La réforme introduit également des modifications dans les procédures d’inscription et de radiation des droits réels immobiliers. Les nouvelles dispositions simplifient les formalités administratives, réduisent les délais de traitement et renforcent les garanties offertes aux parties prenantes. Par exemple, les délais d’inscription des actes notariés sont raccourcis, et des mécanismes de notification électronique sont instaurés pour informer les parties concernées de l’aboutissement des procédures.

Un autre point important de l’ordonnance est la clarification des responsabilités des divers acteurs impliqués dans la publicité foncière, notamment les notaires, les conservateurs des hypothèques, et les autorités judiciaires.

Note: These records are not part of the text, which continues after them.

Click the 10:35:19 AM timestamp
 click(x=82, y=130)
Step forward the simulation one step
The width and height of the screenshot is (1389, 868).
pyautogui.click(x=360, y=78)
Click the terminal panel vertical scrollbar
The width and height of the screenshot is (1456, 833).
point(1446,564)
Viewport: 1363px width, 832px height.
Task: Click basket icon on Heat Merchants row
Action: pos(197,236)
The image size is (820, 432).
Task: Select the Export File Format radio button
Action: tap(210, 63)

Les rôles et obligations de chaque acteur sont mieux définis, ce qui contribue à renforcer la sécurité juridique des transactions et à prévenir les erreurs et les fraudes.

Bien que la réforme introduite par l’ordonnance du 19 juin 2024 soit partielle, elle constitue un premier pas vers une refonte plus complète du droit de la publicité foncière. D’autres modifications et ajustements sont prévus pour les mois à venir, visant à compléter et à affiner les nouvelles dispositions. La phase suivante de la réforme portera probablement sur des aspects plus spécifiques et techniques de la publicité foncière, en s’appuyant sur les retours d’expérience des professionnels et des usagers.

L’impact de cette réforme sur le marché immobilier et la sécurité des transactions foncières est significatif. En modernisant les procédures et en renforçant la transparence, l’ordonnance contribue à accroître la confiance des investisseurs et des particuliers dans le système juridique foncier français. Cette confiance est essentielle pour favoriser un marché immobilier dynamique et transparent, capable d’attirer des investissements et de soutenir le développement économique.